Work to complete
Working down the material below, reproduce exactly every line from the one containing "Where should I click to: Reveal" to the last line, and only those.

Entries supplied

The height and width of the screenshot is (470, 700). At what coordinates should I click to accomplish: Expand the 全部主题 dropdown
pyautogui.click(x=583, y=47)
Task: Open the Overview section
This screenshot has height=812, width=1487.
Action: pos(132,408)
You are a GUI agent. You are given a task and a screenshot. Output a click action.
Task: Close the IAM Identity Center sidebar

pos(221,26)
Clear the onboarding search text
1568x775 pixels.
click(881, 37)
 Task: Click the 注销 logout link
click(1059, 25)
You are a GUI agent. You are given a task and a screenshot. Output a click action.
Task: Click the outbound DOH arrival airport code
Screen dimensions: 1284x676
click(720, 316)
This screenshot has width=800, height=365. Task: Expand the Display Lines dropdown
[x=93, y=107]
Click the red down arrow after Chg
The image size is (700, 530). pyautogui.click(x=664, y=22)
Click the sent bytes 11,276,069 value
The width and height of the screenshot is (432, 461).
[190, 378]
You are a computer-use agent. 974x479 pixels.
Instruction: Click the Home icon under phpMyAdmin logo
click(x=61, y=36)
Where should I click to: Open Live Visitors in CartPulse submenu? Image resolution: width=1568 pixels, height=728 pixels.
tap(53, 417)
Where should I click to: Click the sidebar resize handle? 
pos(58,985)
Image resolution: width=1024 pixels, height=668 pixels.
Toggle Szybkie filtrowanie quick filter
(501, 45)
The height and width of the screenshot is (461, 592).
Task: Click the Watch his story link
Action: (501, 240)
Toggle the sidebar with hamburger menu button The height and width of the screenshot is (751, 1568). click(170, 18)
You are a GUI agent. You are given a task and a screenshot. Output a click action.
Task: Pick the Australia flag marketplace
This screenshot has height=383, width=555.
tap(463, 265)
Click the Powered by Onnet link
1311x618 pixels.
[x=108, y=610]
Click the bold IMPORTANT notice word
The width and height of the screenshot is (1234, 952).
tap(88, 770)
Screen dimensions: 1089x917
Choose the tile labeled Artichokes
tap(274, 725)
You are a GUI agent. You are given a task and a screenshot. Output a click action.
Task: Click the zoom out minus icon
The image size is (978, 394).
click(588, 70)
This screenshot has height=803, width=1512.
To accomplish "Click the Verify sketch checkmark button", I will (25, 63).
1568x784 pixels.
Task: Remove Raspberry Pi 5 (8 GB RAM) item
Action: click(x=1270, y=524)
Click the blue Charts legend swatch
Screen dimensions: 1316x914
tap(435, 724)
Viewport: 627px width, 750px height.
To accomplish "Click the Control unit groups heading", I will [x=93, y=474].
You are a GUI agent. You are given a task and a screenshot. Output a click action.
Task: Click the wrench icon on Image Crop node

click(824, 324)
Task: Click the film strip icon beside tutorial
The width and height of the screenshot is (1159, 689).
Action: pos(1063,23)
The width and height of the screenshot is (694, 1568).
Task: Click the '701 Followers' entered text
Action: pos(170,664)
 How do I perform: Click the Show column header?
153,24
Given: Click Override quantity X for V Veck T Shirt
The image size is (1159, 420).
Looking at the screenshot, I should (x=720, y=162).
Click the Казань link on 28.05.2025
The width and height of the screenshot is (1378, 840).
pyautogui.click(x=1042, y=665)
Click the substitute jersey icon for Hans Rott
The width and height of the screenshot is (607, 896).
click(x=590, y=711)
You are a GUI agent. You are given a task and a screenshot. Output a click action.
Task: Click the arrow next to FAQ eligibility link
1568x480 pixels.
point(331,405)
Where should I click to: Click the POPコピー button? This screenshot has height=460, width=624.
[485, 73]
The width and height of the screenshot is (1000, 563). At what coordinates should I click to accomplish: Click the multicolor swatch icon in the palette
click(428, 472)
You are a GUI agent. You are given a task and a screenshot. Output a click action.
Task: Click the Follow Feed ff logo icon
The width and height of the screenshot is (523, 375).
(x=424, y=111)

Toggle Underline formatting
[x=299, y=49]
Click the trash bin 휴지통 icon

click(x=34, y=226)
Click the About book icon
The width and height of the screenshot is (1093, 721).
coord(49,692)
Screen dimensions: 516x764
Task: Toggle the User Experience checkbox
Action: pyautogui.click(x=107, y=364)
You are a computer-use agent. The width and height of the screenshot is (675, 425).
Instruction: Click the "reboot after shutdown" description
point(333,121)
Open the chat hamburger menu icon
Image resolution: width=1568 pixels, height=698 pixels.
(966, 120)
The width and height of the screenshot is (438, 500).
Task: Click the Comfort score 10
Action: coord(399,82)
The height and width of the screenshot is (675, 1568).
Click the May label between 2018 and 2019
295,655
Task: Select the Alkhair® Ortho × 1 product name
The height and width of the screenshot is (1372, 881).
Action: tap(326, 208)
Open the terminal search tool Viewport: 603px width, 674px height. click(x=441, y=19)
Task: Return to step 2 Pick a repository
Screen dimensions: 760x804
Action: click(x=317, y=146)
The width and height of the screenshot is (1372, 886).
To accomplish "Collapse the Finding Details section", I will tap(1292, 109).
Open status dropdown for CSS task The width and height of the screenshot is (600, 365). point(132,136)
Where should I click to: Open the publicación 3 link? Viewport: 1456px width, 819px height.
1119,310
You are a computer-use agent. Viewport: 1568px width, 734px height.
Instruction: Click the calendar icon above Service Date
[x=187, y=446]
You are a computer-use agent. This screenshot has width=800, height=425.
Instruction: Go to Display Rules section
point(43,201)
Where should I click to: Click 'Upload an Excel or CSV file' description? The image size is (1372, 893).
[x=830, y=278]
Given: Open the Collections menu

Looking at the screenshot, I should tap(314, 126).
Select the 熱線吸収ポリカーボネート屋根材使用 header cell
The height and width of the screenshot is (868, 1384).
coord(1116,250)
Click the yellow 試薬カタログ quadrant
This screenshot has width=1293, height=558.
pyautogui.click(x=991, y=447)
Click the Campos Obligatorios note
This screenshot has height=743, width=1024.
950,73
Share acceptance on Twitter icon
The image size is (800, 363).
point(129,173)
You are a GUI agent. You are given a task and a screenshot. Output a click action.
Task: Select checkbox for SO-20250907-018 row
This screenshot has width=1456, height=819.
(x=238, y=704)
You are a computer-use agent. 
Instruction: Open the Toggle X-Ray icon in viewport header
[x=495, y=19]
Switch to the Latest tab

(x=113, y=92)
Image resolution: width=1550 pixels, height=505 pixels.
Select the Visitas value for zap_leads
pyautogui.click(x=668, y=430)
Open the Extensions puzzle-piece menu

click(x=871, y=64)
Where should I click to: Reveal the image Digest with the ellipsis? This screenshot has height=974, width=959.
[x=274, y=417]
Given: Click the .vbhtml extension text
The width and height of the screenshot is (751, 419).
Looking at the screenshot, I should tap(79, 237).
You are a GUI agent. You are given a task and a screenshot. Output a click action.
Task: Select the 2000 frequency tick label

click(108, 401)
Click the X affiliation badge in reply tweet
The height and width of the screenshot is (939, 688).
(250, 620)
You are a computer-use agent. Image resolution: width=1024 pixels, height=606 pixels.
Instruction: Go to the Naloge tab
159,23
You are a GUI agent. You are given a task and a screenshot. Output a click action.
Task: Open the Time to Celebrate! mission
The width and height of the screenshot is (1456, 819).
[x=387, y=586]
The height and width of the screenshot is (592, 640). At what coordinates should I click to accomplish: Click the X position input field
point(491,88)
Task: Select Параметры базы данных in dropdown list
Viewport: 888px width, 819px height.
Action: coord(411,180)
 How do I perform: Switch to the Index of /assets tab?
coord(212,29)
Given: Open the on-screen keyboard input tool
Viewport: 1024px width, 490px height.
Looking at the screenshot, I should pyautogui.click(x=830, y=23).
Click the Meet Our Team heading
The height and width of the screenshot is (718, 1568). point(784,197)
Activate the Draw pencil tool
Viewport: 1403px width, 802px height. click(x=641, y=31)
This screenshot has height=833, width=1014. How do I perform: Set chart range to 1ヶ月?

Solution to this problem
Where should I click to: Reveal the image Digest with the ellipsis? This screenshot has height=974, width=959.
[x=274, y=417]
Given: Click the .vbhtml extension text
The width and height of the screenshot is (751, 419).
Looking at the screenshot, I should tap(79, 237).
You are a GUI agent. You are given a task and a screenshot. Output a click action.
Task: Select the 2000 frequency tick label

click(108, 401)
Click the X affiliation badge in reply tweet
The height and width of the screenshot is (939, 688).
(250, 620)
You are a computer-use agent. Image resolution: width=1024 pixels, height=606 pixels.
Instruction: Go to the Naloge tab
159,23
You are a GUI agent. You are given a task and a screenshot. Output a click action.
Task: Open the Time to Celebrate! mission
The width and height of the screenshot is (1456, 819).
[x=387, y=586]
The height and width of the screenshot is (592, 640). At what coordinates should I click to accomplish: Click the X position input field
point(491,88)
Task: Select Параметры базы данных in dropdown list
Viewport: 888px width, 819px height.
Action: coord(411,180)
 How do I perform: Switch to the Index of /assets tab?
coord(212,29)
Given: Open the on-screen keyboard input tool
Viewport: 1024px width, 490px height.
Looking at the screenshot, I should pyautogui.click(x=830, y=23).
Click the Meet Our Team heading
The height and width of the screenshot is (718, 1568). point(784,197)
Activate the Draw pencil tool
Viewport: 1403px width, 802px height. click(x=641, y=31)
This screenshot has height=833, width=1014. How do I perform: Set chart range to 1ヶ月?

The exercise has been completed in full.